Exactly as it appears, restate the whole listing.

• **Listed entries**
------------------------------------------------------------
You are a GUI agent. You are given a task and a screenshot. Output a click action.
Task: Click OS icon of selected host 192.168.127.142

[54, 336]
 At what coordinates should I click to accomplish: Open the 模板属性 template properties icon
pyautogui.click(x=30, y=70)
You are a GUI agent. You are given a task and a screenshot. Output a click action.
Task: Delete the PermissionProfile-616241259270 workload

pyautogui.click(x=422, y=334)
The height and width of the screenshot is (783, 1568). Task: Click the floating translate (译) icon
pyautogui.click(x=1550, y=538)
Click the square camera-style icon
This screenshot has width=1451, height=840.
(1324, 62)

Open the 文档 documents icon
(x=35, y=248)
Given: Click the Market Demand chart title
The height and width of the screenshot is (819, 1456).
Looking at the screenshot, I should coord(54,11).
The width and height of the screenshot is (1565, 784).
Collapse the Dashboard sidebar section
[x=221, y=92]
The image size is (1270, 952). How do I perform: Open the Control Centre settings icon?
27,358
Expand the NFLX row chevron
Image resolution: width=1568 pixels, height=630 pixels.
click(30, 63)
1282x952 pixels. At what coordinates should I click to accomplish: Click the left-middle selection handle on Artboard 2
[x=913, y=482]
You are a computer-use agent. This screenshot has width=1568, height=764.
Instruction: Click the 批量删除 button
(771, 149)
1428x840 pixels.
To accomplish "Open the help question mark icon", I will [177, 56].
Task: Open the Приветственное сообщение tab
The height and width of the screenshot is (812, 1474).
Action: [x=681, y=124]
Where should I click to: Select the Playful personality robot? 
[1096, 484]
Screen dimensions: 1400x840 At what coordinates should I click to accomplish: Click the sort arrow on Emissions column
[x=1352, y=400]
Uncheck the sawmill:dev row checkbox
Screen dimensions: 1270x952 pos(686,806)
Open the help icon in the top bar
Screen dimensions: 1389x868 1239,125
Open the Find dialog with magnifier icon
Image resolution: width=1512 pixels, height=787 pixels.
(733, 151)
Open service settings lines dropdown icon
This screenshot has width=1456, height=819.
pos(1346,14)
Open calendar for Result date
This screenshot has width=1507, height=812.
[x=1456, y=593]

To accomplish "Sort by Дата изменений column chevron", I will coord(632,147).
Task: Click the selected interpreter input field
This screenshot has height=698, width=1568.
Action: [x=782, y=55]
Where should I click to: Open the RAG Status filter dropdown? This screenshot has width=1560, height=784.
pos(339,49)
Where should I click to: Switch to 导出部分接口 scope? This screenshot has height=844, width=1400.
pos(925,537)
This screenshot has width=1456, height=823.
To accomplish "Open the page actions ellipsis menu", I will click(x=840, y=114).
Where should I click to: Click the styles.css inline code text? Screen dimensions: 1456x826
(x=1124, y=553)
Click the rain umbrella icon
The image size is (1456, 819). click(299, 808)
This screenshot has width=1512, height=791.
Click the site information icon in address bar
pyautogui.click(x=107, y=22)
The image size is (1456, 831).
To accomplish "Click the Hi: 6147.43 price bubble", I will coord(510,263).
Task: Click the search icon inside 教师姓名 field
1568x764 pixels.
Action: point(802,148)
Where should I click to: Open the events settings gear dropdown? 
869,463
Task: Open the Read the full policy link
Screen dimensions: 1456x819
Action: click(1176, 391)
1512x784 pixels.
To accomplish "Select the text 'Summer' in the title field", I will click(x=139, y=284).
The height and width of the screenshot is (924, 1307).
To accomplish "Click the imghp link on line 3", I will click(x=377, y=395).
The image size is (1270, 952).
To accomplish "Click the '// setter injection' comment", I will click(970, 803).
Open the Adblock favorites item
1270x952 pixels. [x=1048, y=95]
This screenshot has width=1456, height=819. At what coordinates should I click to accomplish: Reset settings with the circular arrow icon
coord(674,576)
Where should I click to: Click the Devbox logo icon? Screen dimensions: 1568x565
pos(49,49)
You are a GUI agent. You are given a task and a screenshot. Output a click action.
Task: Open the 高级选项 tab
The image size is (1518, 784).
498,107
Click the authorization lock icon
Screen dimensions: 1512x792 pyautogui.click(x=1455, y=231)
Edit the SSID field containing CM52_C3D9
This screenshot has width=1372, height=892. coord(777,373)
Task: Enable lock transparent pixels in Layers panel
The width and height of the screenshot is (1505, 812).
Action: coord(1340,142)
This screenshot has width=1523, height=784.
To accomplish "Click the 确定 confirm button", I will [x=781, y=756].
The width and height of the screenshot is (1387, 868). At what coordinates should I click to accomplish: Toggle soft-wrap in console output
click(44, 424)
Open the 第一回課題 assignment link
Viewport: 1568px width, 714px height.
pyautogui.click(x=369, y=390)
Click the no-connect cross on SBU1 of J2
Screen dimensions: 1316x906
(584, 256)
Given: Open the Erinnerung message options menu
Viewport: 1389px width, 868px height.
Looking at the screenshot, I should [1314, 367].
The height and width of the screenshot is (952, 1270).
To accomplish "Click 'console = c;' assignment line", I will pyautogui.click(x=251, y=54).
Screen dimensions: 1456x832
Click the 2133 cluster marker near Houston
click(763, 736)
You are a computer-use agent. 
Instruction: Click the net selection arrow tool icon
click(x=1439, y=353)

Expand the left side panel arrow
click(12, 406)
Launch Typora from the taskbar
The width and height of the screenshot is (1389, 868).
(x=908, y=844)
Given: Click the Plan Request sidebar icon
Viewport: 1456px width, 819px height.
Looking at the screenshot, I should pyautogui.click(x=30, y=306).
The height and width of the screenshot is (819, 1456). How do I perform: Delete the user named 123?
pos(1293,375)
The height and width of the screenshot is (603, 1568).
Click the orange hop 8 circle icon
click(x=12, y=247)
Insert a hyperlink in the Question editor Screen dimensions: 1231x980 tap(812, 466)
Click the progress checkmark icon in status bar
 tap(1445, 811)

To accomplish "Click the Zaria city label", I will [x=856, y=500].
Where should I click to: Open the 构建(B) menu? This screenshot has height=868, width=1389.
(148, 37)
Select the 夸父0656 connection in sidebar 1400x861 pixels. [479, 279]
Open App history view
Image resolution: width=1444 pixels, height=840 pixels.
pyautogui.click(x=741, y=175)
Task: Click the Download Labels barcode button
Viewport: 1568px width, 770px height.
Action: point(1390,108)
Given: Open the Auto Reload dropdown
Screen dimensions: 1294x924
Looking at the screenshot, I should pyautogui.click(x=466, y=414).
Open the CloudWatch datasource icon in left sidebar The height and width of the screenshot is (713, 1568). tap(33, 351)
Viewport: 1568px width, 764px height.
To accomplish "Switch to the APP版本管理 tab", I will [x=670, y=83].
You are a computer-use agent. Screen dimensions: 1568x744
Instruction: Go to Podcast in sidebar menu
------------------------------------------------------------
• **Answer box**
You are a GUI agent. You are given a task and a screenshot. Output a click action.
Task: Click OS icon of selected host 192.168.127.142

[54, 336]
 At what coordinates should I click to accomplish: Open the 模板属性 template properties icon
pyautogui.click(x=30, y=70)
You are a GUI agent. You are given a task and a screenshot. Output a click action.
Task: Delete the PermissionProfile-616241259270 workload

pyautogui.click(x=422, y=334)
The height and width of the screenshot is (783, 1568). Task: Click the floating translate (译) icon
pyautogui.click(x=1550, y=538)
Click the square camera-style icon
This screenshot has width=1451, height=840.
(1324, 62)

Open the 文档 documents icon
(x=35, y=248)
Given: Click the Market Demand chart title
The height and width of the screenshot is (819, 1456).
Looking at the screenshot, I should coord(54,11).
The width and height of the screenshot is (1565, 784).
Collapse the Dashboard sidebar section
[x=221, y=92]
The image size is (1270, 952). How do I perform: Open the Control Centre settings icon?
27,358
Expand the NFLX row chevron
Image resolution: width=1568 pixels, height=630 pixels.
click(30, 63)
1282x952 pixels. At what coordinates should I click to accomplish: Click the left-middle selection handle on Artboard 2
[x=913, y=482]
You are a computer-use agent. This screenshot has width=1568, height=764.
Instruction: Click the 批量删除 button
(771, 149)
1428x840 pixels.
To accomplish "Open the help question mark icon", I will [177, 56].
Task: Open the Приветственное сообщение tab
The height and width of the screenshot is (812, 1474).
Action: [x=681, y=124]
Where should I click to: Select the Playful personality robot? 
[1096, 484]
Screen dimensions: 1400x840 At what coordinates should I click to accomplish: Click the sort arrow on Emissions column
[x=1352, y=400]
Uncheck the sawmill:dev row checkbox
Screen dimensions: 1270x952 pos(686,806)
Open the help icon in the top bar
Screen dimensions: 1389x868 1239,125
Open the Find dialog with magnifier icon
Image resolution: width=1512 pixels, height=787 pixels.
(733, 151)
Open service settings lines dropdown icon
This screenshot has width=1456, height=819.
pos(1346,14)
Open calendar for Result date
This screenshot has width=1507, height=812.
[x=1456, y=593]

To accomplish "Sort by Дата изменений column chevron", I will coord(632,147).
Task: Click the selected interpreter input field
This screenshot has height=698, width=1568.
Action: [x=782, y=55]
Where should I click to: Open the RAG Status filter dropdown? This screenshot has width=1560, height=784.
pos(339,49)
Where should I click to: Switch to 导出部分接口 scope? This screenshot has height=844, width=1400.
pos(925,537)
This screenshot has width=1456, height=823.
To accomplish "Open the page actions ellipsis menu", I will click(x=840, y=114).
Where should I click to: Click the styles.css inline code text? Screen dimensions: 1456x826
(x=1124, y=553)
Click the rain umbrella icon
The image size is (1456, 819). click(299, 808)
This screenshot has width=1512, height=791.
Click the site information icon in address bar
pyautogui.click(x=107, y=22)
The image size is (1456, 831).
To accomplish "Click the Hi: 6147.43 price bubble", I will coord(510,263).
Task: Click the search icon inside 教师姓名 field
1568x764 pixels.
Action: point(802,148)
Where should I click to: Open the events settings gear dropdown? 
869,463
Task: Open the Read the full policy link
Screen dimensions: 1456x819
Action: click(1176, 391)
1512x784 pixels.
To accomplish "Select the text 'Summer' in the title field", I will click(x=139, y=284).
The height and width of the screenshot is (924, 1307).
To accomplish "Click the imghp link on line 3", I will click(x=377, y=395).
The image size is (1270, 952).
To accomplish "Click the '// setter injection' comment", I will click(970, 803).
Open the Adblock favorites item
1270x952 pixels. [x=1048, y=95]
This screenshot has width=1456, height=819. At what coordinates should I click to accomplish: Reset settings with the circular arrow icon
coord(674,576)
Where should I click to: Click the Devbox logo icon? Screen dimensions: 1568x565
pos(49,49)
You are a GUI agent. You are given a task and a screenshot. Output a click action.
Task: Open the 高级选项 tab
The image size is (1518, 784).
498,107
Click the authorization lock icon
Screen dimensions: 1512x792 pyautogui.click(x=1455, y=231)
Edit the SSID field containing CM52_C3D9
This screenshot has width=1372, height=892. coord(777,373)
Task: Enable lock transparent pixels in Layers panel
The width and height of the screenshot is (1505, 812).
Action: coord(1340,142)
This screenshot has width=1523, height=784.
To accomplish "Click the 确定 confirm button", I will [x=781, y=756].
The width and height of the screenshot is (1387, 868). At what coordinates should I click to accomplish: Toggle soft-wrap in console output
click(44, 424)
Open the 第一回課題 assignment link
Viewport: 1568px width, 714px height.
pyautogui.click(x=369, y=390)
Click the no-connect cross on SBU1 of J2
Screen dimensions: 1316x906
(584, 256)
Given: Open the Erinnerung message options menu
Viewport: 1389px width, 868px height.
Looking at the screenshot, I should [1314, 367].
The height and width of the screenshot is (952, 1270).
To accomplish "Click 'console = c;' assignment line", I will pyautogui.click(x=251, y=54).
Screen dimensions: 1456x832
Click the 2133 cluster marker near Houston
click(763, 736)
You are a computer-use agent. 
Instruction: Click the net selection arrow tool icon
click(x=1439, y=353)

Expand the left side panel arrow
click(12, 406)
Launch Typora from the taskbar
The width and height of the screenshot is (1389, 868).
(x=908, y=844)
Given: Click the Plan Request sidebar icon
Viewport: 1456px width, 819px height.
Looking at the screenshot, I should pyautogui.click(x=30, y=306).
The height and width of the screenshot is (819, 1456). How do I perform: Delete the user named 123?
pos(1293,375)
The height and width of the screenshot is (603, 1568).
Click the orange hop 8 circle icon
click(x=12, y=247)
Insert a hyperlink in the Question editor Screen dimensions: 1231x980 tap(812, 466)
Click the progress checkmark icon in status bar
 tap(1445, 811)

To accomplish "Click the Zaria city label", I will [x=856, y=500].
Where should I click to: Open the 构建(B) menu? This screenshot has height=868, width=1389.
(148, 37)
Select the 夸父0656 connection in sidebar 1400x861 pixels. [479, 279]
Open App history view
Image resolution: width=1444 pixels, height=840 pixels.
pyautogui.click(x=741, y=175)
Task: Click the Download Labels barcode button
Viewport: 1568px width, 770px height.
Action: point(1390,108)
Given: Open the Auto Reload dropdown
Screen dimensions: 1294x924
Looking at the screenshot, I should pyautogui.click(x=466, y=414).
Open the CloudWatch datasource icon in left sidebar The height and width of the screenshot is (713, 1568). tap(33, 351)
Viewport: 1568px width, 764px height.
To accomplish "Switch to the APP版本管理 tab", I will [x=670, y=83].
You are a computer-use agent. Screen dimensions: 1568x744
Instruction: Go to Podcast in sidebar menu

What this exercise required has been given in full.